When Evens Delva waded across the Rio Grande with his wife and two daughters, he had dreams of starting a new life in Florida. But less than a week later, he and his family stepped on to the tarmac in Port-au-Prince, the sweltering and chaotic capital of Haiti, with nothing except traumatic memories and a feeling of bubbling anger.
Delva, along with nearly 2,000 other Haitians, 였다 deported from southern Texas this week to Haiti, despite having lived in Chile for the past six years and having few remaining connections to his home country. His younger daughter, who is four, does not hold Haitian citizenship, having been born in Chile, and speaks more Spanish than Haitian Creole.
“I don’t know what we’ll do, we don’t have anywhere to stay or anyone to call,” the 40-year-old said, moments after getting off the plane in the blistering midday Caribbean heat. “All I know is that this is the last place I want to be.”
It is not hard to understand why. Haiti, the poorest country in the western hemisphere, is mired in overlapping crises. Gasoline shortages and blackouts are a daily reality, while warring gangs routinely kidnap for ransom and wage battle on the streets.
The grim situation only worsened when the president, Jovenel Moïse, was assassinated in his home on 7 칠월, triggering a political power struggle and further instability and street violence. 의 위에 14 팔월, a 7.2-magnitude earthquake struck the country’s poor southern peninsula, killing more than 2,200 people and leaving tens of thousands homeless.

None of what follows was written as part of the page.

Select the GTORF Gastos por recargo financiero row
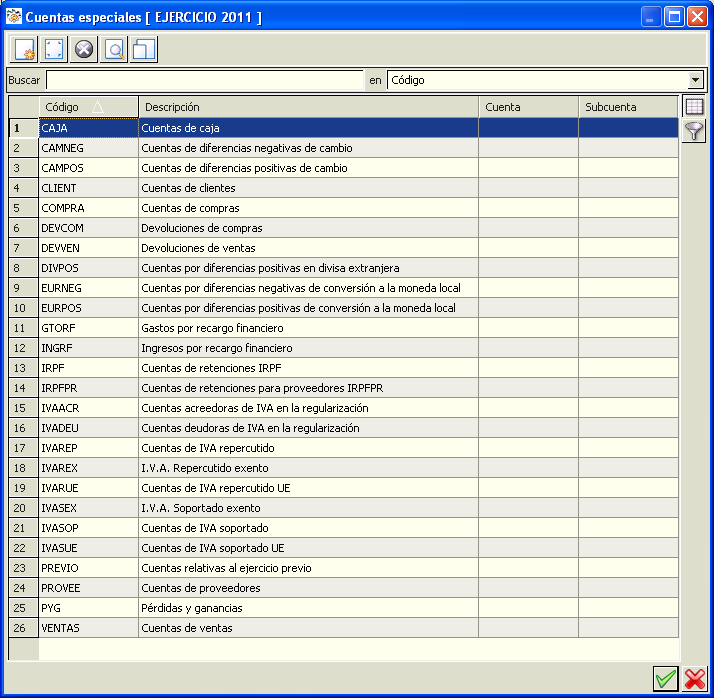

The Biden administration’s decision to deport thousands of Haitians under such circumstances drew opprobrium around the world, and prompted the US envoy to Haiti to resign in protest. Haiti is “a country where American officials are confined to secure compounds because of the danger posed by armed gangs in control of daily life”, he wrote in his resignation letter. “Surging migration to our borders will only grow as we add to Haiti’s unacceptable misery.”
지난주, the world was shocked by images of police officers on horseback charging at desperate Haitian migrants near a camp of 12,000, set up under the Del Río-Ciudad Acuña International Bridge. Delva was on his way to buy food and water for his family when the cavalry charge sent him and dozens of his compatriots running in a frenzy.

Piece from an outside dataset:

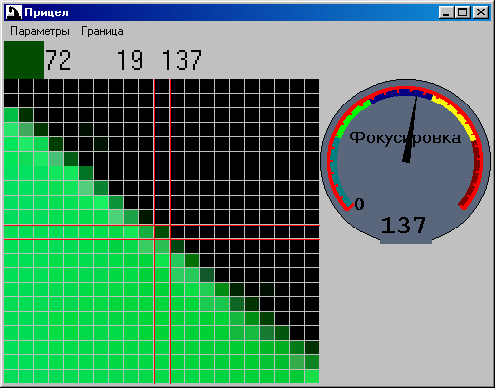Click the dark red segment of gauge arc

474,173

“We were rounded up like cattle and shackled like criminals,”그는 말했다, having spent the six-hour flight from San Antonio with his hands and legs tied.

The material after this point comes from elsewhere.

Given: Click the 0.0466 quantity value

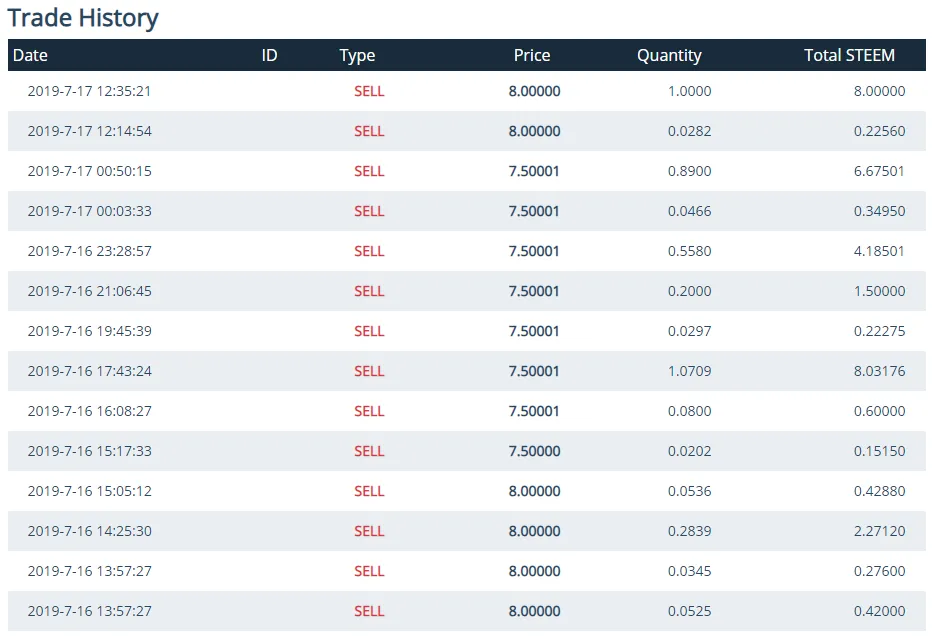Looking at the screenshot, I should [689, 211].
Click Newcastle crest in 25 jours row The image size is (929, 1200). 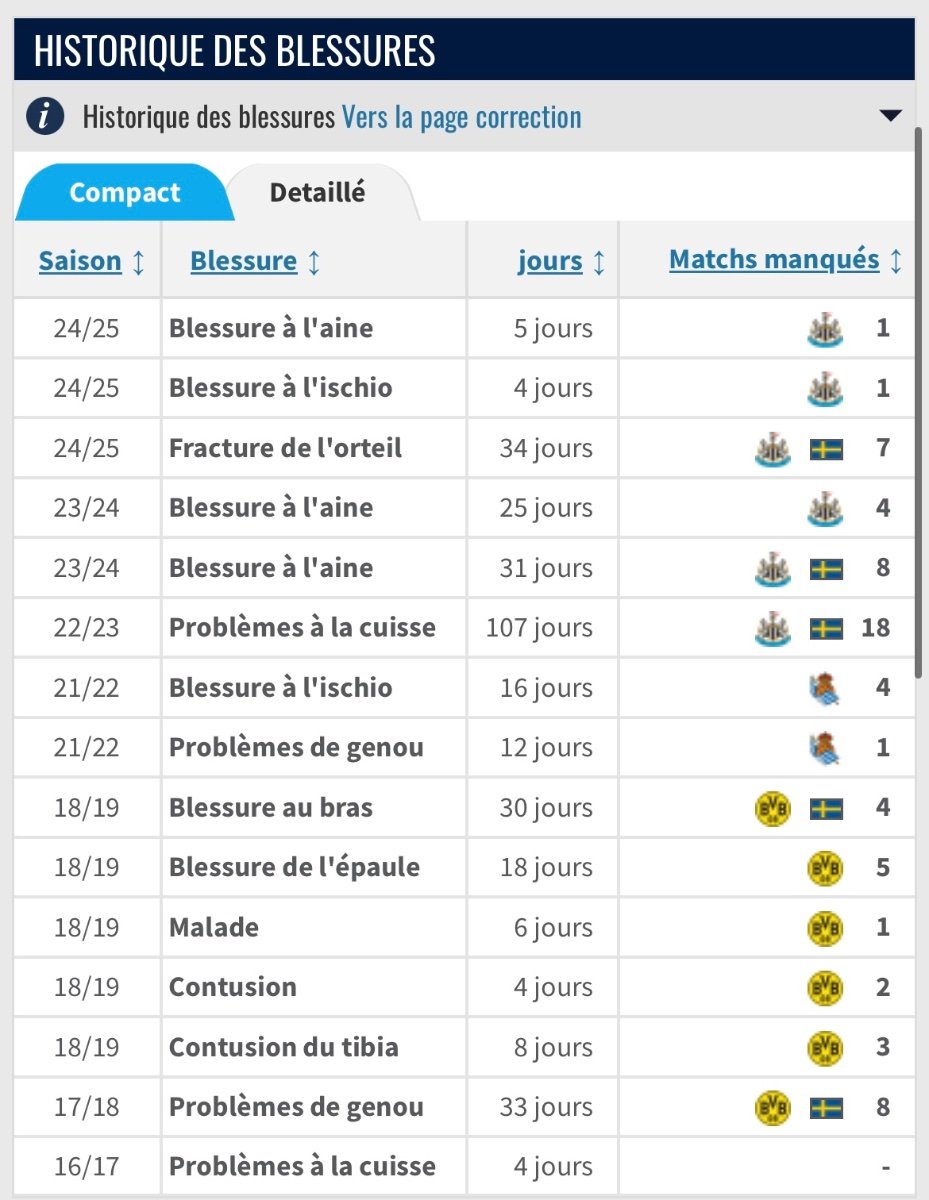(x=825, y=508)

“They treated us like animals,” added Maria, his wife.. “We’ll never forget how that felt.”
US authorities were so slapdash in their rapid deportation of the migrants that they also swept up an Angolan man who had never set foot in Haiti. “I told them I am not Haitian,” said Belone Mpembele, as he emerged, dazed, from the terminal. “But they didn’t listen.”
Outside the airport a few dozen deported Haitians were waiting, restless and angry, for any help. “Screw Biden!” one deportee shouted as a fight broke out between two motorcycle taxi drivers jostling for clients and plumes of white, rancid smoke billowed from a nearby pile of burning rubbish.
New arrivals each received about $50 in cash as well a hygiene kit including toilet paper, soap and toothbrushes, emblazoned with the USAID logo and slogan: “A gift from the American people.”
“This is my country and I’m not scared of it, but there’s no future here, even if you want to work,” said Fanfan Clerveaux, who had been sleeping at a cousin’s house nearby since he arrived days ago. “But I don’t know why they had to deport us like that.”
The vast majority of those deported had been living in Chile and Brazil for several years following an earthquake in 2010 that levelled much of Port-au-Prince, killing more than 200,000 people and setting Haiti on a spiral of instability from which it has never recovered.
Those who reached South America set about making new lives, but when the coronavirus pandemic struck, it wiped out much of Latin America’s middle- and working-class jobs, and they were once again left in poverty.
Many Haitians decided to head for the US. The long route north exposes them to bandits, traffickers and immigration officials who prey on migrants. Perhaps the worst part of the journey is the dreaded Darién Gap, a lawless patch of mountainous jungle between Colombia and Panama. “The dead bodies, there are so just many dead bodies, and the rivers just ate people alive” said Delva. “And the thieves, just stealing from everyone.”
After the last flight of the day arrived, one young woman fought through a crowd of taxi drivers and broke down in tears when she saw her mother, who was separated from her in 텍사스. “You’re here!” Further back, a driver listened to radio news, hearing about another kidnapping in the capital, while the Delva family began piling into a battered hatchback.
“I don’t know if Biden knows what happened to us, but they treated us like private property,” Delva said. Despite the traumas of their long journey, he was certain of one thing: his family’s future was not in Haiti. “We’ll stay here for a month or so, then we’ll try to leave again.”